In the big picture of differentiation, it is important to differentiate each type of basic elementary function. All of the basic elementary functions have derivatives in terms of the other elementary functions. For the case of the trigonometric functions their derivatives are specifically expressible in terms of trigonometric functions. The derivatives of more complicated elementary functions are done from these basic building blocks. In this section, we will derive the following derivatives of the trigonometric functions

$\cfrac{d}{dx} \sin x \qquad \cfrac{d}{dx} \cos x$
$\cfrac{d}{dx} \tan x \qquad \cfrac{d}{dx} \cot x$
$\cfrac{d}{dx} \sec x \qquad \cfrac{d}{dx} \csc x$

Knowing the derivatives of sine and cosine are necessary to derive the other derivatives. The easiest way to derive these derivatives is by using Euler’s formula.
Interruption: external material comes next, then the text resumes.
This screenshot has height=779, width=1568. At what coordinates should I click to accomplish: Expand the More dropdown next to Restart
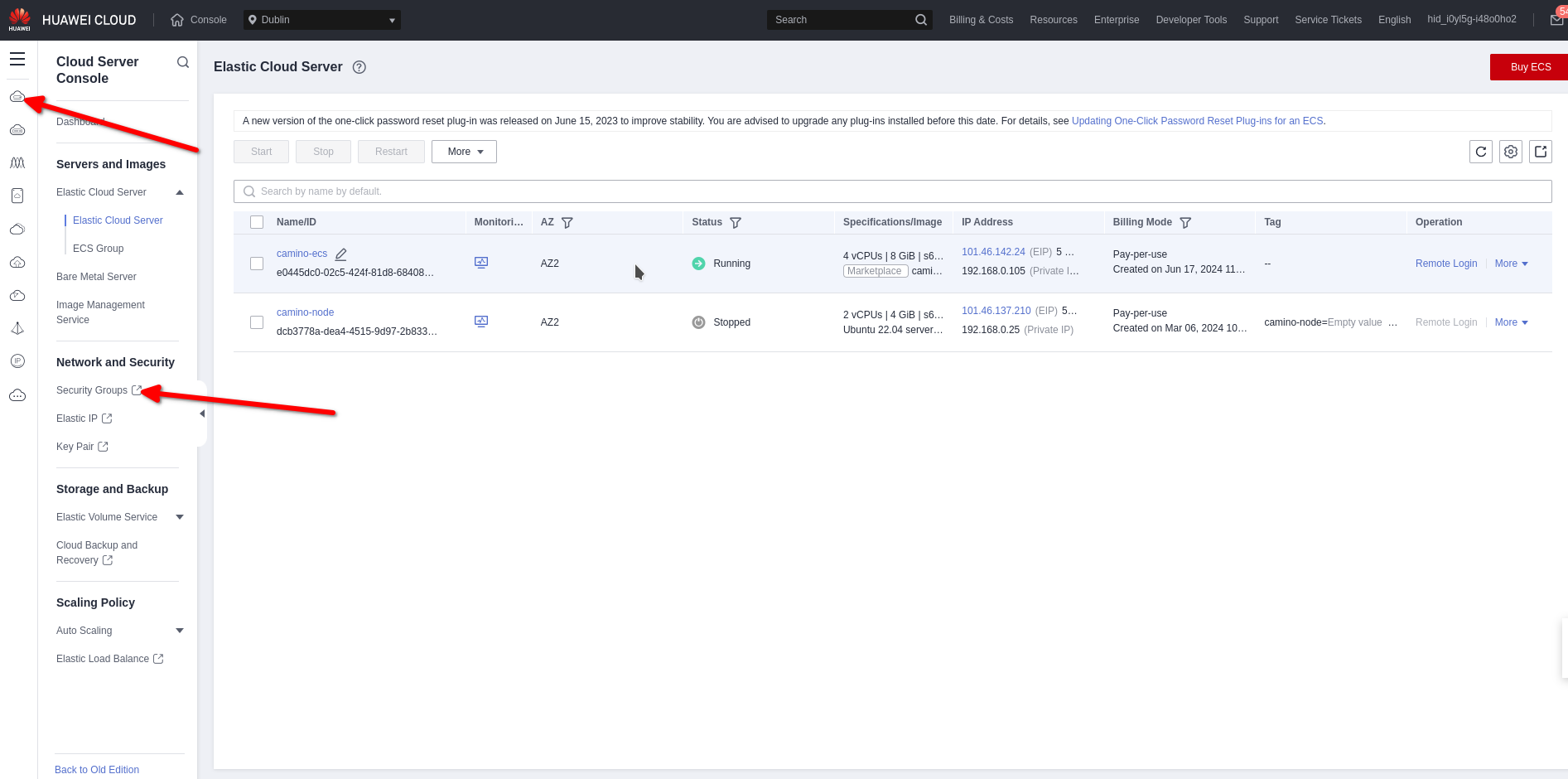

$e^{ix} = \cos x + i \sin x$

We know that the derivativative of an exponential function is by the chain rule given by

$\cfrac{d}{dx} e^u = e^u \cfrac{du}{dx}$

We apply this rule to Euler’s formula and find

$\cfrac{d}{dx}e^{ix} = ie^{ix} = i(\cos x + i \sin x) =-\sin x +i\cos x$

But from the original formula we have

$\cfrac{d}{dx} e^{ix} = \cfrac{d}{dx} \cos x + i \cfrac{d}{dx} \sin x$

Matching up the real and imaginary parts we find that

$\cfrac{d}{dx} \sin x = +\cos x$
$\cfrac{d}{dx} \cos x = -\sin x$

Euler’s formula can be used a second way to compute the derivatives of sine and cosine. First write a negative Euler’s formula and add it to a positive Euler’s formula

$e^{+ix} = \cos x + i \sin x$
$e^{-ix} = \cos x - i \sin x$

If you add subtract the two formulas you find that

$\sin x = \cfrac{e^{ix} + e^{-ix}}{2}$

A similar formula for cosine can be derived by adding the two equations

$\cos x = \cfrac{e^{ix} + e^{-ix}}{2}$

These two formulas can be directly differentiated to give the other expression up to a plus or minus sign.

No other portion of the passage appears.